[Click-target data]
## begin
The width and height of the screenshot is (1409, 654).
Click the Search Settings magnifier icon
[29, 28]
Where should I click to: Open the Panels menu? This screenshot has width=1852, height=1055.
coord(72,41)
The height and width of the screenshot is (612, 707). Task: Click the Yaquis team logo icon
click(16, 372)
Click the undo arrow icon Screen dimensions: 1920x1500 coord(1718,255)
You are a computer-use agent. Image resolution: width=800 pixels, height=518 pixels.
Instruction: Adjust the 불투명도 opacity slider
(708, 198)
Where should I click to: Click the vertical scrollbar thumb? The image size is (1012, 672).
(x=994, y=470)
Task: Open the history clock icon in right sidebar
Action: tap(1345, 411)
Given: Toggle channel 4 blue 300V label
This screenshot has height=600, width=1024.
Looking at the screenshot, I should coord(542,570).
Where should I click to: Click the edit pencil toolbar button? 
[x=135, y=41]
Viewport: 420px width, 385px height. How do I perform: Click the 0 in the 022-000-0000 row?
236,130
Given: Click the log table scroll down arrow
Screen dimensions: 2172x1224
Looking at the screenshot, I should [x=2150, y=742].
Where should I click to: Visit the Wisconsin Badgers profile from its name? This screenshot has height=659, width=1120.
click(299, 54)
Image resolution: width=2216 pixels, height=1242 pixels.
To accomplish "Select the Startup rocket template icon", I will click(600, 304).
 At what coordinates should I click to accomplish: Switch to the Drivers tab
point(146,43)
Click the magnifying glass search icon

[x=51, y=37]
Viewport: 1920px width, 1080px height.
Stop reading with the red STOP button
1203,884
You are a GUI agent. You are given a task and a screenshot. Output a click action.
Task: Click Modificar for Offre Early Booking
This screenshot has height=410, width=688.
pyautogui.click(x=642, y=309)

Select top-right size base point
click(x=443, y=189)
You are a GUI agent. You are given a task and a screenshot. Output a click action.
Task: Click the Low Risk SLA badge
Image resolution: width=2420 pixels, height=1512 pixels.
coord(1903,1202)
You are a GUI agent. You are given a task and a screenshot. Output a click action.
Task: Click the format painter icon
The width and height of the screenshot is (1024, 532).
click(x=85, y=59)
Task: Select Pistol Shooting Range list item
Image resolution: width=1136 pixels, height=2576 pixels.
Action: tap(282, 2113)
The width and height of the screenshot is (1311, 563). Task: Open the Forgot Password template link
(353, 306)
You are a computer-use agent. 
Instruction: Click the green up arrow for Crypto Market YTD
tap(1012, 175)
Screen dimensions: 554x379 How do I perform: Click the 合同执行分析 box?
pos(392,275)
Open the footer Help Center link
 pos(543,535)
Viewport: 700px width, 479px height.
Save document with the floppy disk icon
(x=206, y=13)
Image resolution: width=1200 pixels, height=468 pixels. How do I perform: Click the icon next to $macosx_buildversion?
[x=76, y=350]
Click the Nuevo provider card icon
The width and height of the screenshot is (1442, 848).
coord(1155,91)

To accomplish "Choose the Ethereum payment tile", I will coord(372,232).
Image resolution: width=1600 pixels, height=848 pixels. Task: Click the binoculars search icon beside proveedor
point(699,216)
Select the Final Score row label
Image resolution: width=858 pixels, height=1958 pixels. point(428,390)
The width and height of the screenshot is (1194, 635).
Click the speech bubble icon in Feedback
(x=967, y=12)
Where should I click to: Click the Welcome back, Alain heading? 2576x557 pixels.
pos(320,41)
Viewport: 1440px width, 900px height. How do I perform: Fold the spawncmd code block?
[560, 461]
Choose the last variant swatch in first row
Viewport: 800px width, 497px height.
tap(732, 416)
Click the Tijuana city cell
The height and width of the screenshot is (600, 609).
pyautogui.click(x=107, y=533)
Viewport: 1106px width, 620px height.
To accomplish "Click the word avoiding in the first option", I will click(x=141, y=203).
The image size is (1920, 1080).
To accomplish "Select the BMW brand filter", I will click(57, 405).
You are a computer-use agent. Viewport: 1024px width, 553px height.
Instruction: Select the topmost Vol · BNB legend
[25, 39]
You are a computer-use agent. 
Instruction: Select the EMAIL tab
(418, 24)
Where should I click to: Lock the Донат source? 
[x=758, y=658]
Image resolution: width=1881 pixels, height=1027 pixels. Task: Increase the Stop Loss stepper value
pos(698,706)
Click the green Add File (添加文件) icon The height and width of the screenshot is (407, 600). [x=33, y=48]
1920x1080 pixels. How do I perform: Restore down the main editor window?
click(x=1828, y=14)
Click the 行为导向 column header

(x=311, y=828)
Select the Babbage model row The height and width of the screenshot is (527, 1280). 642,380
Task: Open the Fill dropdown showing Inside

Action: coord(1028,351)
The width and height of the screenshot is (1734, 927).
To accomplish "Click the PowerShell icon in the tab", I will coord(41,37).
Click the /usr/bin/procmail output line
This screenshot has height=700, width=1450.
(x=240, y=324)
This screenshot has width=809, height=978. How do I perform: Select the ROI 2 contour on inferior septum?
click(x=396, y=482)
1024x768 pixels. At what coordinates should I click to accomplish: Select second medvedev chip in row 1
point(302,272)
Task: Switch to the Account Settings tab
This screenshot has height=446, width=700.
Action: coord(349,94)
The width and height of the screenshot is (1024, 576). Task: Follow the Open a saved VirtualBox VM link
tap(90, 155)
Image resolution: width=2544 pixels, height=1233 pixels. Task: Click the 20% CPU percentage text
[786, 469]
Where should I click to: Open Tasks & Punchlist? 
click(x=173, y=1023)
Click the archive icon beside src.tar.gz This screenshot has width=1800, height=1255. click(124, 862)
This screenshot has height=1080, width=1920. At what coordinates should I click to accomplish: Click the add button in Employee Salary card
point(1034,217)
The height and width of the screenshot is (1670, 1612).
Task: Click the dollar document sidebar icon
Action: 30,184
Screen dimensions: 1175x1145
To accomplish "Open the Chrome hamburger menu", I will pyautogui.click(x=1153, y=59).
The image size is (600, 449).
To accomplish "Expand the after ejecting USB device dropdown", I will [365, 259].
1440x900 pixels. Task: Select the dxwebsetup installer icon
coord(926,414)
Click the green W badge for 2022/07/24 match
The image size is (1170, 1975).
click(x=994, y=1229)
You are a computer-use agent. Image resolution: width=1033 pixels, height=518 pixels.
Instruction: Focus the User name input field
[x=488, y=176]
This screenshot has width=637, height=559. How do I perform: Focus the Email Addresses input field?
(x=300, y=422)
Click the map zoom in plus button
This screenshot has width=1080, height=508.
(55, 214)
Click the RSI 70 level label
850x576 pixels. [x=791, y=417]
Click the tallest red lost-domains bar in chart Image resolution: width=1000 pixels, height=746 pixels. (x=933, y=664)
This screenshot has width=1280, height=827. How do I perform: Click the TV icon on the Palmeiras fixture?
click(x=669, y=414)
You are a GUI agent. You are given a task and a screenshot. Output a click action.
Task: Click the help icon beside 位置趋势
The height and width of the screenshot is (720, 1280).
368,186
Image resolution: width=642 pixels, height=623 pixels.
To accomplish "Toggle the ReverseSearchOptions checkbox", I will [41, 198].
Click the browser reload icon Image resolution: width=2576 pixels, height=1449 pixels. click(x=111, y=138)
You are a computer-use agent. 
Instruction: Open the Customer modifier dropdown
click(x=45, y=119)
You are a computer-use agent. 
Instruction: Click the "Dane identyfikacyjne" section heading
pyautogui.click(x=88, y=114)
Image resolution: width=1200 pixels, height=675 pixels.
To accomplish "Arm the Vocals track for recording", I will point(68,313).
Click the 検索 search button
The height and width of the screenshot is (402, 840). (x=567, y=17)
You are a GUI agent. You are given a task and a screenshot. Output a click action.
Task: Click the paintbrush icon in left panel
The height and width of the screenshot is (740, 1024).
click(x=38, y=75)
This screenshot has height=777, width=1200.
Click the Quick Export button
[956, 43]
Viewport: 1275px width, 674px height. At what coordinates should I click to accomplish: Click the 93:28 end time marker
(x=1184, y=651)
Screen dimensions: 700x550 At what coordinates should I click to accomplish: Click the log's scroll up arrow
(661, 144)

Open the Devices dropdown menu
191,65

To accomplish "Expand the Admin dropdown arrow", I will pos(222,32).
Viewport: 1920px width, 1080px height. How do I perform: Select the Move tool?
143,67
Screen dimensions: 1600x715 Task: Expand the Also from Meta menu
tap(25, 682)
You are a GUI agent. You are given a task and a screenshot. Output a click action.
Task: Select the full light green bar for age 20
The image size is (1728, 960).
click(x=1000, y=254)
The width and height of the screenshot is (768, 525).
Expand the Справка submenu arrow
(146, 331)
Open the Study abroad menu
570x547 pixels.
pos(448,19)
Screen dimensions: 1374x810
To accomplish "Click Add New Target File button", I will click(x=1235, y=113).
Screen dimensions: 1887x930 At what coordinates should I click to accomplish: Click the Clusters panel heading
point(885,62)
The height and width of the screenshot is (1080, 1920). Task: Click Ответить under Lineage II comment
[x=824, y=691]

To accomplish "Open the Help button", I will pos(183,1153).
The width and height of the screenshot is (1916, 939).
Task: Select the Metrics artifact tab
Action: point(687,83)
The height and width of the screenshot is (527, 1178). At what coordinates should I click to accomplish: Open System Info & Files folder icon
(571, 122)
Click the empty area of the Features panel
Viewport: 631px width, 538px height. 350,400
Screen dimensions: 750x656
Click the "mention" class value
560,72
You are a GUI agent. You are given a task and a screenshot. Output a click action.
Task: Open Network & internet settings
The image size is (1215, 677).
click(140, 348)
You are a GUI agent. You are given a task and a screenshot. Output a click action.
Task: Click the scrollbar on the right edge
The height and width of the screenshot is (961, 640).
## end
_Problem description_
Write out everything in the material from the line containing "The width and height of the screenshot is (1734, 927)." down to the line containing "will [365, 259].", both ends included, character for character.

_Expected answer_
The width and height of the screenshot is (1734, 927).
To accomplish "Click the PowerShell icon in the tab", I will coord(41,37).
Click the /usr/bin/procmail output line
This screenshot has height=700, width=1450.
(x=240, y=324)
This screenshot has width=809, height=978. How do I perform: Select the ROI 2 contour on inferior septum?
click(x=396, y=482)
1024x768 pixels. At what coordinates should I click to accomplish: Select second medvedev chip in row 1
point(302,272)
Task: Switch to the Account Settings tab
This screenshot has height=446, width=700.
Action: coord(349,94)
The width and height of the screenshot is (1024, 576). Task: Follow the Open a saved VirtualBox VM link
tap(90, 155)
Image resolution: width=2544 pixels, height=1233 pixels. Task: Click the 20% CPU percentage text
[786, 469]
Where should I click to: Open Tasks & Punchlist? 
click(x=173, y=1023)
Click the archive icon beside src.tar.gz This screenshot has width=1800, height=1255. click(124, 862)
This screenshot has height=1080, width=1920. At what coordinates should I click to accomplish: Click the add button in Employee Salary card
point(1034,217)
The height and width of the screenshot is (1670, 1612).
Task: Click the dollar document sidebar icon
Action: 30,184
Screen dimensions: 1175x1145
To accomplish "Open the Chrome hamburger menu", I will pyautogui.click(x=1153, y=59).
The image size is (600, 449).
To accomplish "Expand the after ejecting USB device dropdown", I will [365, 259].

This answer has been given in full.